WHAT THIS EXERCISE ASKS:
1. Using the plot summary below, decide whether each statement agrees with it. For each, answer yes or no and quote the words that settle it. (a) Tessa Quayle is found murdered in Northern Kenya. (b) Justin Quayle leaves the matter to the British High Commission. (c) Quayle's journey takes him across four continents.
2. In the plot summary, swap "activist" for "aid worker" and write out the part from "In a remote" to "ever have imagined.".
3. Name every place and organization mentioned in the plot summary.

PASSAGE TO READ:

+++

In a remote area of Northern Kenya, activist Tessa Quayle is found brutally murdered. Tessa’s companion, a doctor, appears to have fled the scene, and the evidence points to a crime of passion. Members of the British High Commission in Nairobi assume that Tessa’s widower, their mild-mannered and unambitious colleague Justin Quayle, will leave the matter to them. They could not be more wrong. Haunted by remorse and jarred by rumors of his late wife’s infidelities, Quayle surprises everyone by embarking on a personal odyssey that will take him across three continents. Using his privileged access to diplomatic secrets, he will risk his own life, stopping at nothing to uncover and expose the truth – a conspiracy more far-reaching and deadly than Quayle could ever have imagined.

+++

INPUT DATA:
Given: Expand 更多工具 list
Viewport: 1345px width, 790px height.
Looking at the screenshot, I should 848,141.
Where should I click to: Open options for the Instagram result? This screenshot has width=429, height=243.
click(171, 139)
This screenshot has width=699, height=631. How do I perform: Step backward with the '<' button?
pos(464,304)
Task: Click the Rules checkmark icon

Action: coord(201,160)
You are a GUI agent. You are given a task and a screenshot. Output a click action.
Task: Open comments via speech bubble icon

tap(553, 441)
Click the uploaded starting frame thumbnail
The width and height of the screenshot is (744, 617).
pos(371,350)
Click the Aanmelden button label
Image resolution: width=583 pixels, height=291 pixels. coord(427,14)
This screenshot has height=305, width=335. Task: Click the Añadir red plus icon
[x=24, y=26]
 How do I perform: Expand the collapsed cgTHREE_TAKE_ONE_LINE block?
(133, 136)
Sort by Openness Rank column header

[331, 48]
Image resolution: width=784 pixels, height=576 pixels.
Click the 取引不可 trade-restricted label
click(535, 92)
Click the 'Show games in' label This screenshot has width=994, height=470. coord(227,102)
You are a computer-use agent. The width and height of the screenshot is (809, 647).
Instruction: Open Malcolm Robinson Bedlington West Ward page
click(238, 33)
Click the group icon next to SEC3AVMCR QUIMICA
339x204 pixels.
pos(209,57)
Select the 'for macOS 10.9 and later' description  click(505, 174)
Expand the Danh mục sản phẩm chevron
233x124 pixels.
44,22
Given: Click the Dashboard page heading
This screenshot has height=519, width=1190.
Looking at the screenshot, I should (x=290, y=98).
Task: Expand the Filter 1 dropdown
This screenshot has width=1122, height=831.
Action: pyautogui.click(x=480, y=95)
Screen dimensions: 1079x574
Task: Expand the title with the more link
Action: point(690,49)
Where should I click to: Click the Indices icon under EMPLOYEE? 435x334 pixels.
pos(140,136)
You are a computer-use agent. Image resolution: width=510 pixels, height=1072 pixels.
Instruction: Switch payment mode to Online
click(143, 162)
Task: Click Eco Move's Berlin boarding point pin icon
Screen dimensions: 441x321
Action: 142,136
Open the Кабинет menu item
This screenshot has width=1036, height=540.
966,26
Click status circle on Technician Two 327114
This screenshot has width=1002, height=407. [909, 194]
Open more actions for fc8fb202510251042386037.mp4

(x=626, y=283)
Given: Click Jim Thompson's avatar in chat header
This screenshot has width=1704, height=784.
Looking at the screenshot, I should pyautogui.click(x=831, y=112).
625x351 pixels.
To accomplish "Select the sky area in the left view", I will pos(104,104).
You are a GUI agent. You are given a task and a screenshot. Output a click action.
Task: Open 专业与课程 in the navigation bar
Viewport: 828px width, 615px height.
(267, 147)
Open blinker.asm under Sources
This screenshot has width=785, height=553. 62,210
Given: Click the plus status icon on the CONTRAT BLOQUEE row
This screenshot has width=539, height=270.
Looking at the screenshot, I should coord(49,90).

+++

ANSWER SECTION:
1.
(a) Yes: "In a remote area of Northern Kenya, activist Tessa Quayle is found brutally murdered."
(b) No: "They could not be more wrong."
(c) No: "a personal odyssey that will take him across three continents"

2.
In a remote area of Northern Kenya, aid worker Tessa Quayle is found brutally murdered. Tessa’s companion, a doctor, appears to have fled the scene, and the evidence points to a crime of passion. Members of the British High Commission in Nairobi assume that Tessa’s widower, their mild-mannered and unambitious colleague Justin Quayle, will leave the matter to them. They could not be more wrong. Haunted by remorse and jarred by rumors of his late wife’s infidelities, Quayle surprises everyone by embarking on a personal odyssey that will take him across three continents. Using his privileged access to diplomatic secrets, he will risk his own life, stopping at nothing to uncover and expose the truth – a conspiracy more far-reaching and deadly than Quayle could ever have imagined.

3. Northern Kenya, the British High Commission, Nairobi